La Condition solitaire, Olivier Larizza (par Murielle Compère-Demarcy)
La Condition solitaire, Olivier Larizza, éditions Andersen, mars 2023, 120 pages, 9,90 €
Publiée par les éditions Andersen dans la Collection Poesia, La Condition solitaire nous offre un nouveau rendez-vous avec l’écrivain et universitaire Olivier Larizza (poète, romancier, nouvelliste, essayiste, conteur et dramaturge, enseignant-chercheur à la faculté de Strasbourg, des Antilles puis de Toulon). Rendez-vous d’autant plus rayonnant qu’il était inattendu, puisque le poète de La Mutation, précédemment publiée chez le même éditeur dans la Collection Confidences (2021), nous avait annoncé que « la poésie c’était en quelque sorte fini pour (lui) : (qu’il avait) arrêté avec cette drogue douce ». Il nous expliquait alors que sa situation autobiographique avait amoindri avec le temps la source de son inspiration poétique, le poète étant parvenu à une période de sa vie (comme il la transpose via ses poèmes dans le cycle « La vie paradoxale » amorcé en 2016 avec L’Exil suivi de L’Entre-deux en 2017 puis de La Mutation en 2021).
Là, la fureur de vivre alimentée par le feu de la passion s’était distillée en un état de maturité convalescente correspondant à une situation géographique particulière favorable à l’apaisement des passions premières comme l’amour et l’écriture de poèmes (situation d’exil prolongé dans les tropiques à la fleur de l’âge puis finalisé par un retour définitif en métropole, propice au tarissement progressif du jaillissement et du filet d’eau entretenu par les Muses).
Fidèle à un trait caractéristique familial et, en cela, à une ironie du sort qui nous rappelle l’humour cultivé du poète (celui de dire pouvoir stopper toute entreprise de son choix suivant sa volonté tout en différant presque toujours cette décision au lendemain…), Olivier Larizza nous annonce donc s’être finalement de nouveau attablé au banquet des Muses, reprenant la route pour le plaisir de ses lecteurs/lectrices fidèles et reprenant sa démarche poétique « autarcique qui s’ouvre à autrui » : « And so they pave the way for the continuation », lance-t-il page 12 dans la « Préface de l’auteur ».
Empruntons-nous le chemin adapté à ce que nous voulons faire de notre vie : quel lecteur/quelle lectrice ne s’est pas un jour posé cette question ? Dans la note 5 au poème « Crépusculaire déjà ? », Olivier Larizza s’interroge : « (…) je me demande si ce néo-lyrisme qui tourne sur lui-même comme une toupie est tout à fait sain pour celui ou celle qui le produit ; on est déjà dans la solitude, et en écrivant, certes on la sublime, mais on l’aggrave aussi, on s’y complaît, s’y enfonce ou s’y enferre davantage… C’est le serpent qui se mord la queue ». Ainsi ce journal de bord poétique devient-il une réflexion sur les bienfaits ou non de l’écriture et, par la même occasion, un cheminement dans la connaissance de soi-même.

SECTION DES DONNÉES:
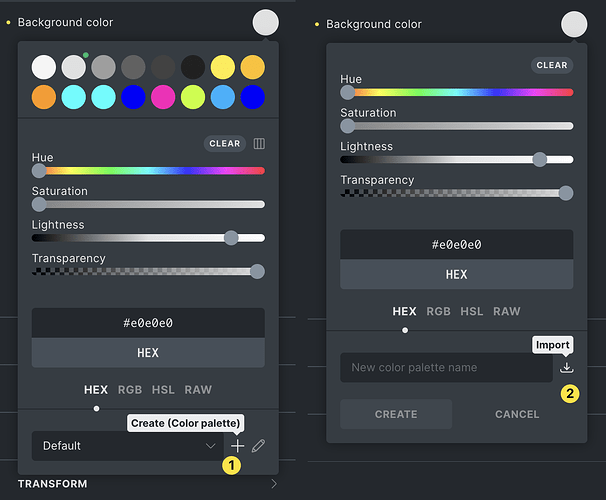Select the magenta color swatch
The width and height of the screenshot is (606, 500).
(160, 97)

ENSEMBLE DE TÂCHES:
1 – Pourriez-vous reproduire à l’identique, dans la source, le passage qui va de « Empruntons-nous le chemin » jusqu’à « connaissance de soi-même. » ?
2 – Ces affirmations concordent-elles avec la source ? Pour chacune, répondez par oui ou non et citez mot pour mot les termes décisifs. (a) La Condition solitaire paraît dans la Collection Confidences. (b) Le cycle « La vie paradoxale » a commencé en 2016 avec L’Exil. (c) La phrase en anglais citée se trouve à la page 12, dans la « Préface de l’auteur ».

RÉPONSES COMPLÈTES:
1 –
Empruntons-nous le chemin adapté à ce que nous voulons faire de notre vie : quel lecteur/quelle lectrice ne s’est pas un jour posé cette question ? Dans la note 5 au poème « Crépusculaire déjà ? », Olivier Larizza s’interroge : « (…) je me demande si ce néo-lyrisme qui tourne sur lui-même comme une toupie est tout à fait sain pour celui ou celle qui le produit ; on est déjà dans la solitude, et en écrivant, certes on la sublime, mais on l’aggrave aussi, on s’y complaît, s’y enfonce ou s’y enferre davantage… C’est le serpent qui se mord la queue ». Ainsi ce journal de bord poétique devient-il une réflexion sur les bienfaits ou non de l’écriture et, par la même occasion, un cheminement dans la connaissance de soi-même.

2 –
(a) Non : « Publiée par les éditions Andersen dans la Collection Poesia ».
(b) Oui : « amorcé en 2016 avec L’Exil ».
(c) Oui : « lance-t-il page 12 dans la « Préface de l’auteur » ».